[Extracted records]
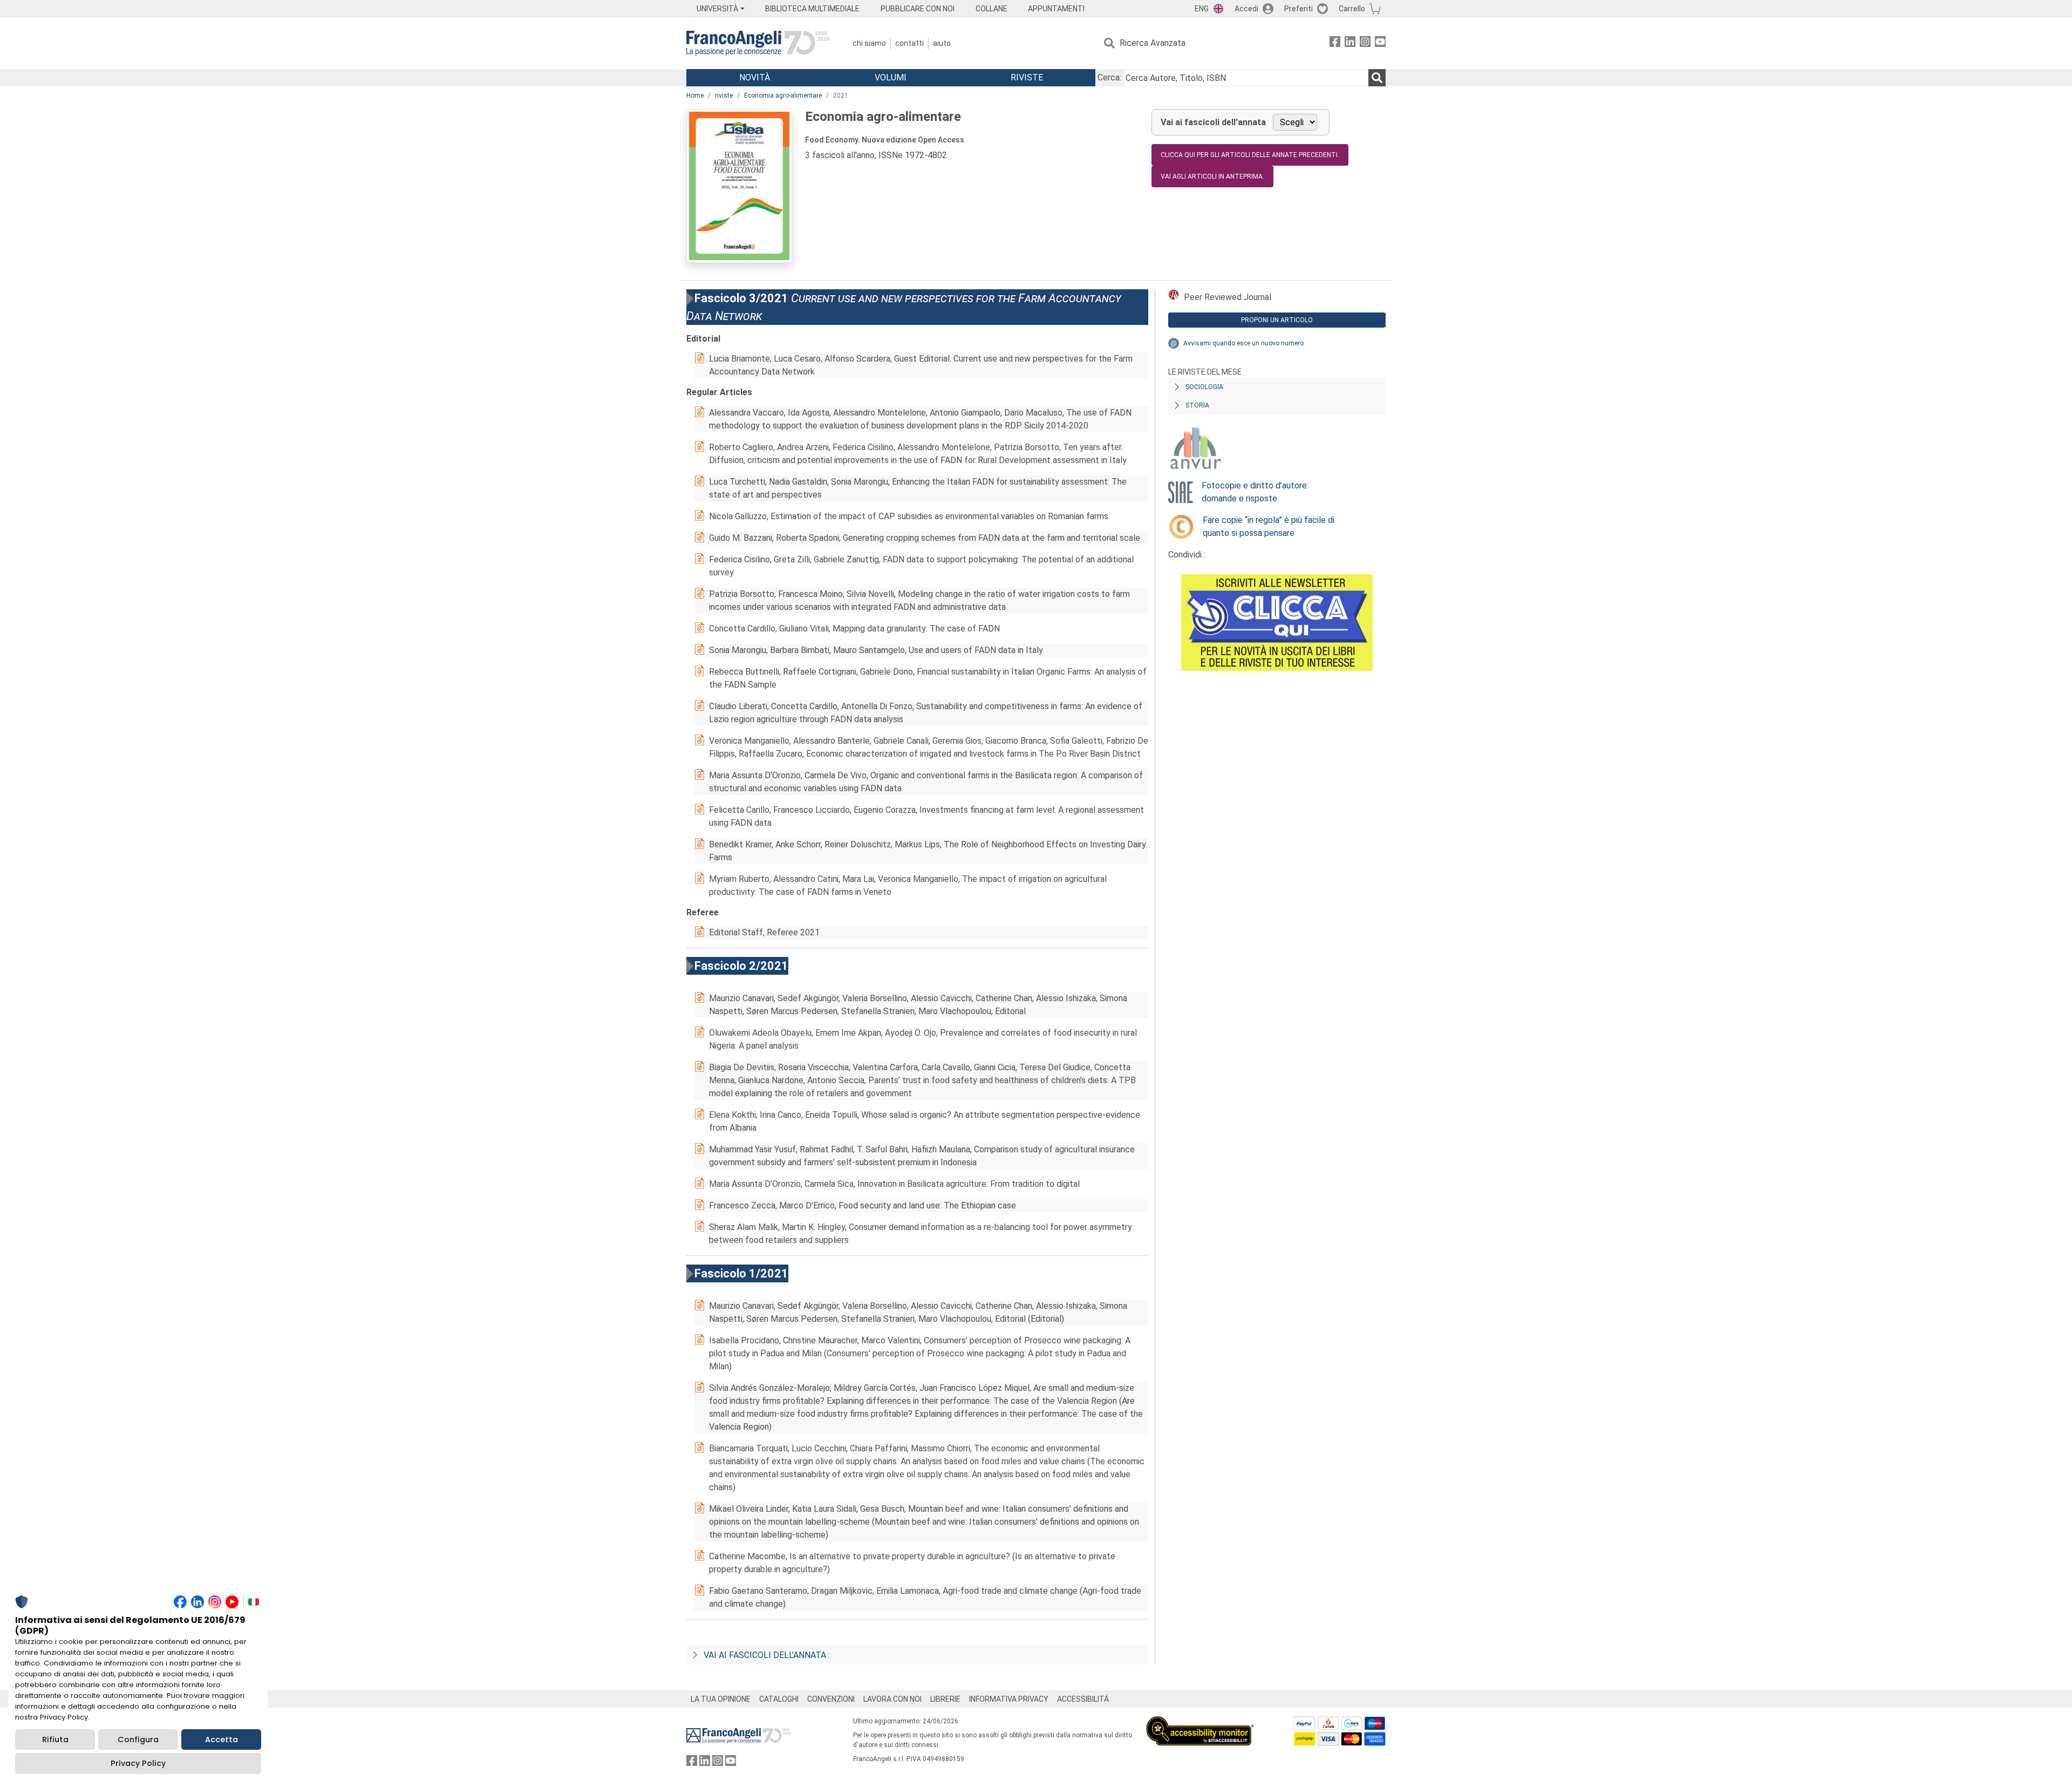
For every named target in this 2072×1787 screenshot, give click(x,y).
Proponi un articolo (1277, 320)
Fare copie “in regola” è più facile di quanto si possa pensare (1268, 526)
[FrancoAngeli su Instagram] (1365, 43)
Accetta (221, 1739)
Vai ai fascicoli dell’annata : (767, 1655)
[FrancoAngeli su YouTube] (1380, 43)
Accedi (1246, 8)
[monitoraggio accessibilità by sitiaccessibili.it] (1200, 1722)
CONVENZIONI (831, 1699)
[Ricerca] (1377, 77)
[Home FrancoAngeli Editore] (757, 43)
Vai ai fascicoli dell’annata (1213, 122)
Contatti (909, 43)
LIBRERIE (945, 1699)
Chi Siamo (869, 43)
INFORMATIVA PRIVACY (1008, 1699)
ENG (1202, 8)
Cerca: (1109, 77)
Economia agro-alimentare (783, 95)
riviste (724, 95)
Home (695, 95)
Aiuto (942, 43)
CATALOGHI (779, 1699)
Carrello (1352, 8)
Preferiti (1298, 8)
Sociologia (1204, 387)
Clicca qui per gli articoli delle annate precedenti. (1250, 155)
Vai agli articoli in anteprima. (1212, 176)
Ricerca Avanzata (1152, 43)
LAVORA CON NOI (892, 1699)
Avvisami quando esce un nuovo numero (1243, 343)
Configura (138, 1739)
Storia (1197, 405)
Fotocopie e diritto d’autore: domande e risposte (1255, 492)
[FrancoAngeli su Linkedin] (1350, 43)
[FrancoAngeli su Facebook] (1335, 43)
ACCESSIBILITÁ (1083, 1699)
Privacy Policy (138, 1763)
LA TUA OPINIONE (721, 1699)
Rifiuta (55, 1739)
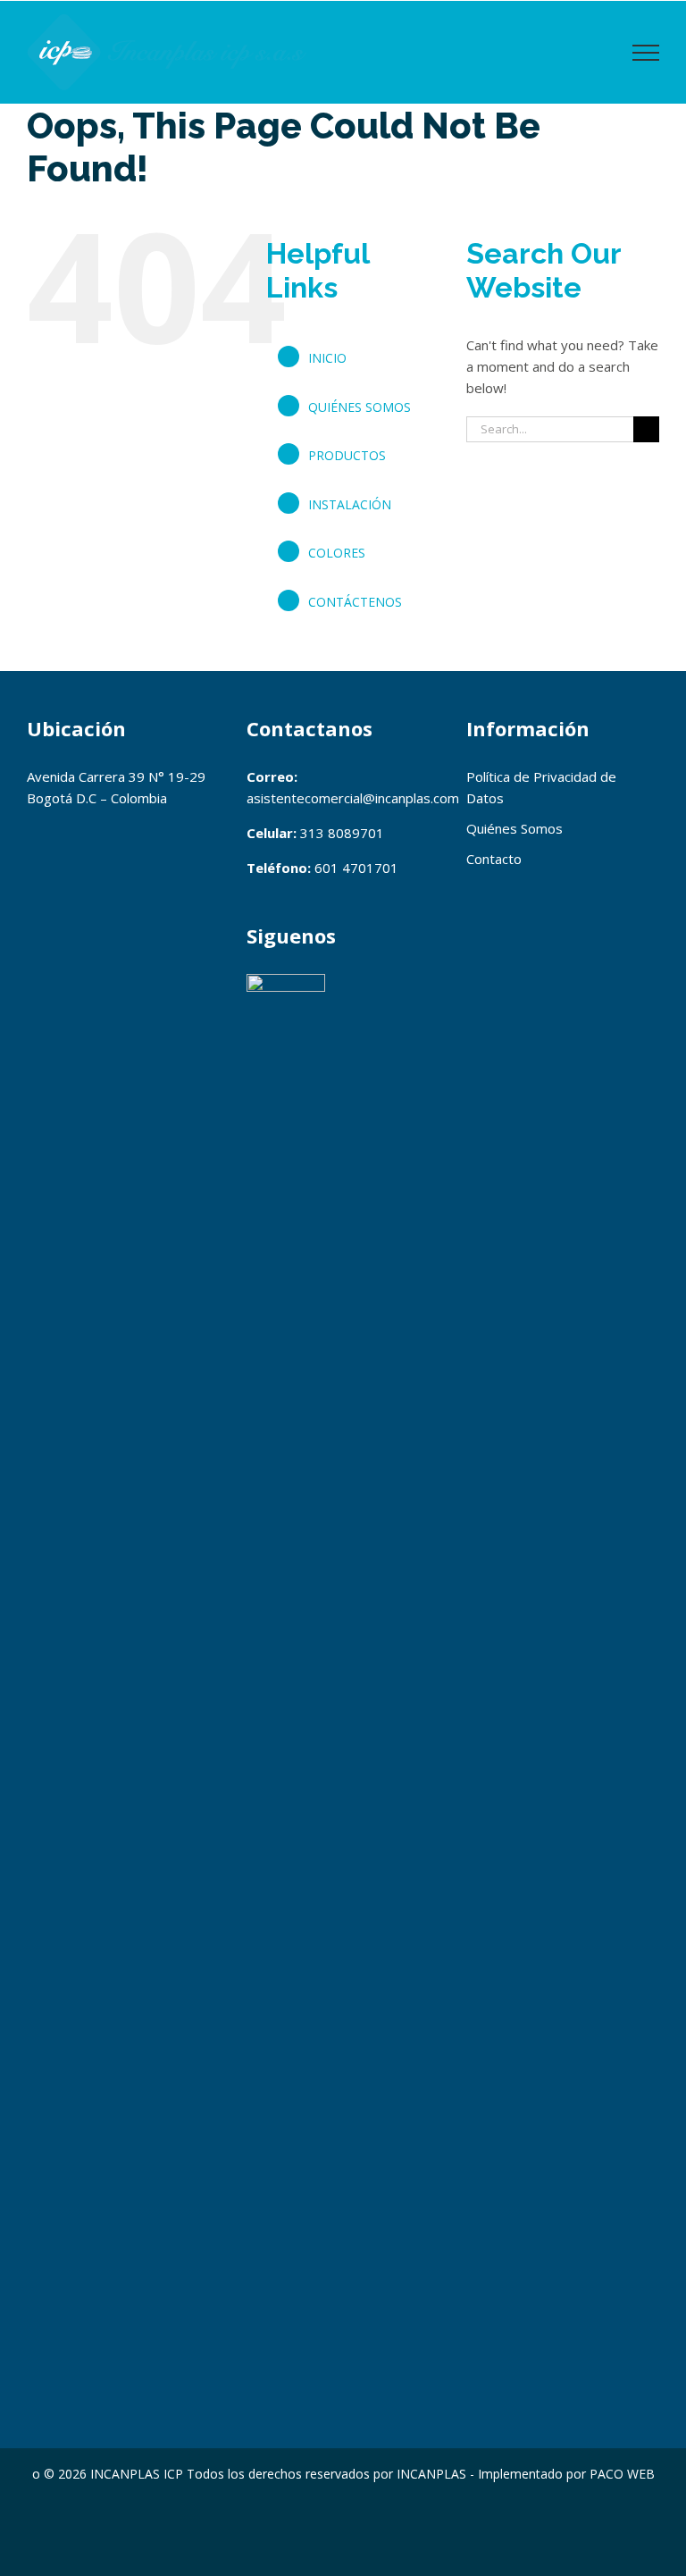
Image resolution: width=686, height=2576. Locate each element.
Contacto (494, 859)
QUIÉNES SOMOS (359, 407)
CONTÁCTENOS (355, 601)
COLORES (336, 552)
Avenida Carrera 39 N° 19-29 (116, 776)
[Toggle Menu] (646, 53)
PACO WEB (622, 2473)
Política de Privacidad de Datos (541, 787)
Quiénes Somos (514, 828)
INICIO (327, 357)
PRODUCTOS (347, 455)
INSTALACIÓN (349, 504)
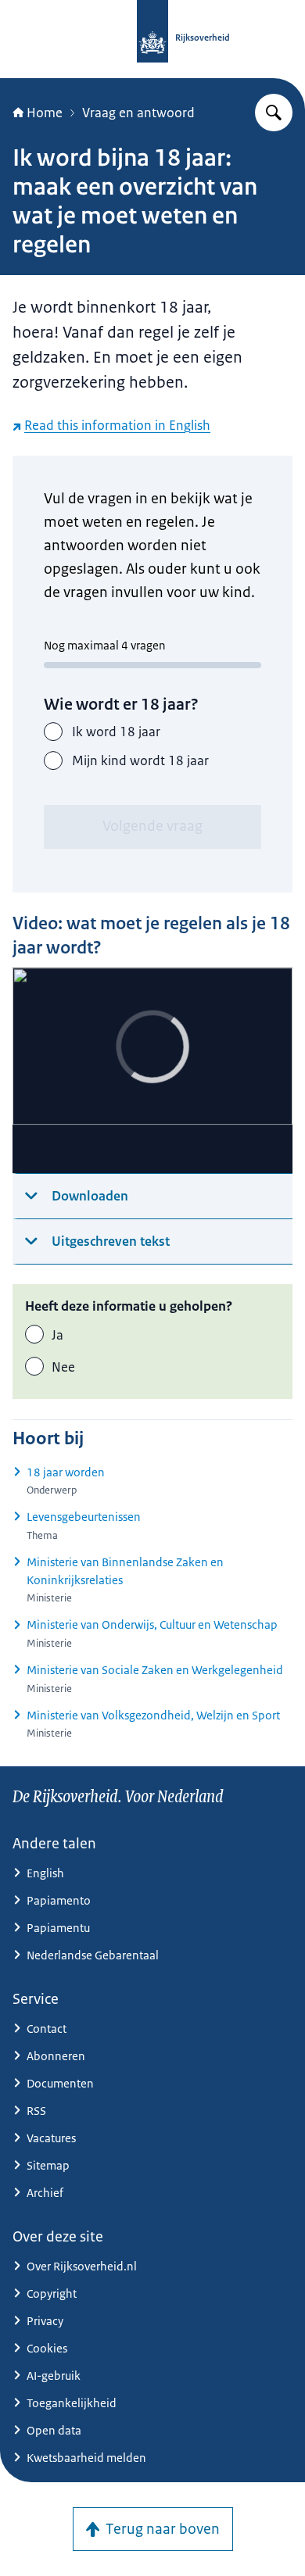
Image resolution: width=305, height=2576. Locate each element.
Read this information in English (117, 425)
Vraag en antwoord (138, 112)
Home (45, 112)
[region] (152, 1070)
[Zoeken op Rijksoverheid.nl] (273, 112)
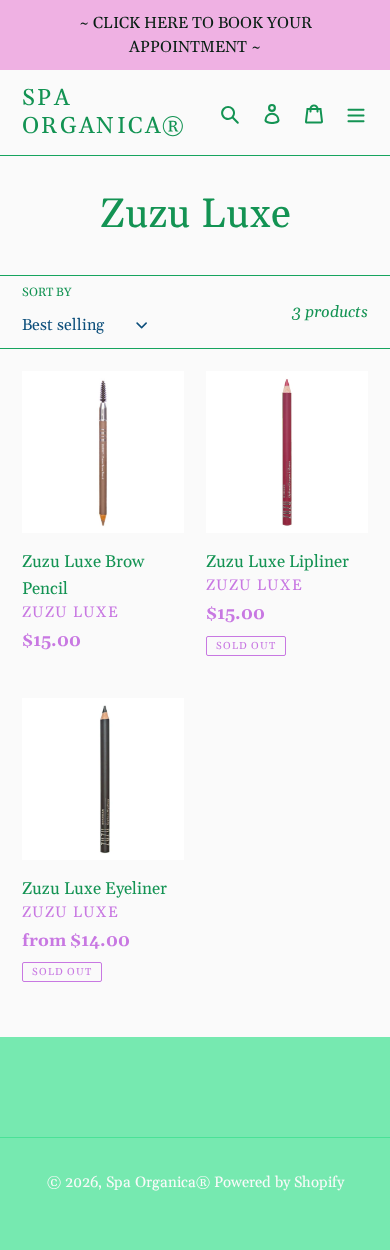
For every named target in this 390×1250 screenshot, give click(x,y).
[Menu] (356, 112)
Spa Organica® (104, 112)
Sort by (46, 292)
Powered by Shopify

- DIRECTIONS FOR THIS TASK
In the records above, find every line with the word "height" and copy it.

- ANSWER SECTION
Image resolution: width=686, height=2576. Locate each element.
Image resolution: width=305, height=2576. Locate each element.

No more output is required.